=== Task to carry out ===
Would you output the lines from the one containing "The height and" through the final line of the entries, exactly and with pictures omitted?

Dataset entries

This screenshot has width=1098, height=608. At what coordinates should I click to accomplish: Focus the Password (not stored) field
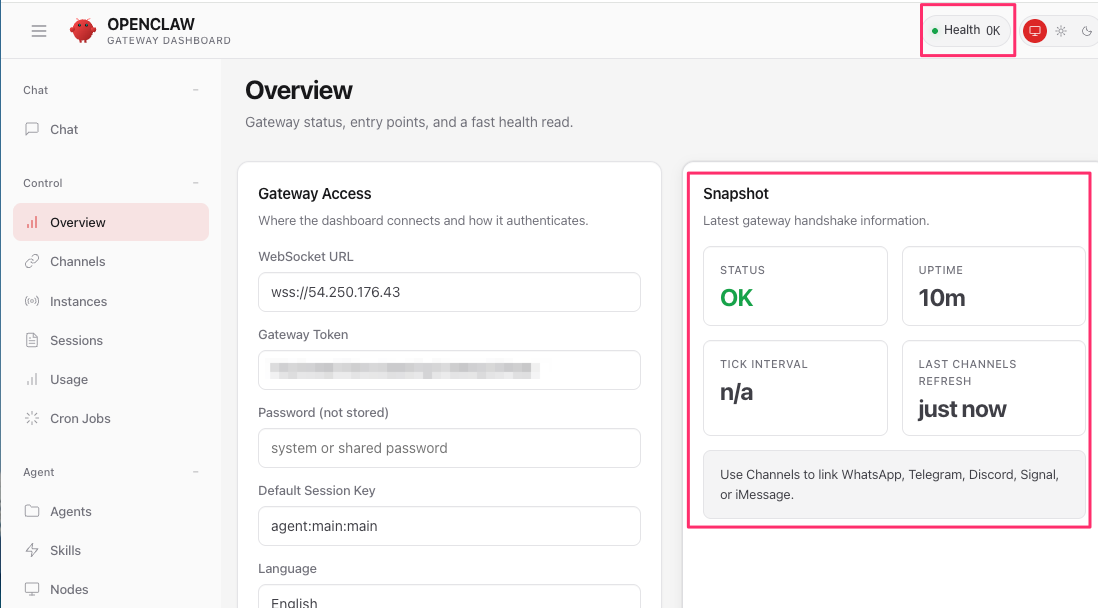click(x=449, y=448)
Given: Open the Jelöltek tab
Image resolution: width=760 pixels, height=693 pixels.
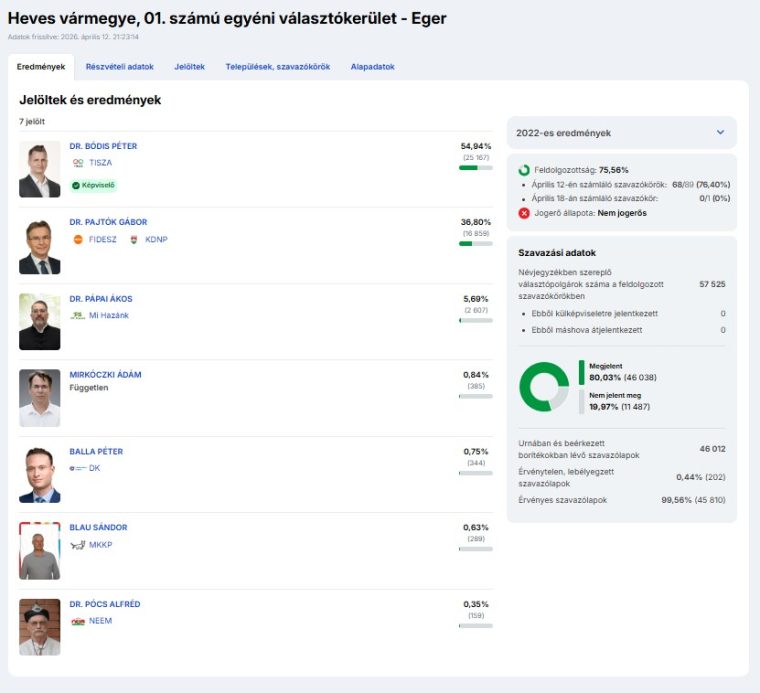Looking at the screenshot, I should tap(189, 67).
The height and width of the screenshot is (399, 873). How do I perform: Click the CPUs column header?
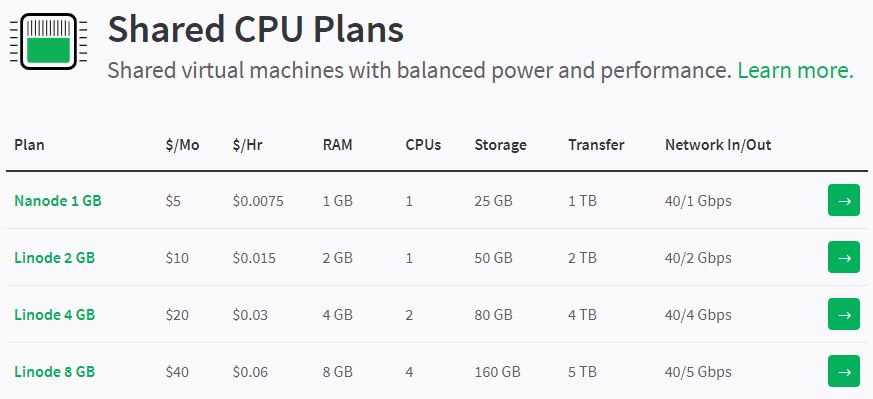click(x=423, y=145)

=== Reply to the task ===
The height and width of the screenshot is (399, 873). How do I perform: Click the CPUs column header?
click(x=423, y=145)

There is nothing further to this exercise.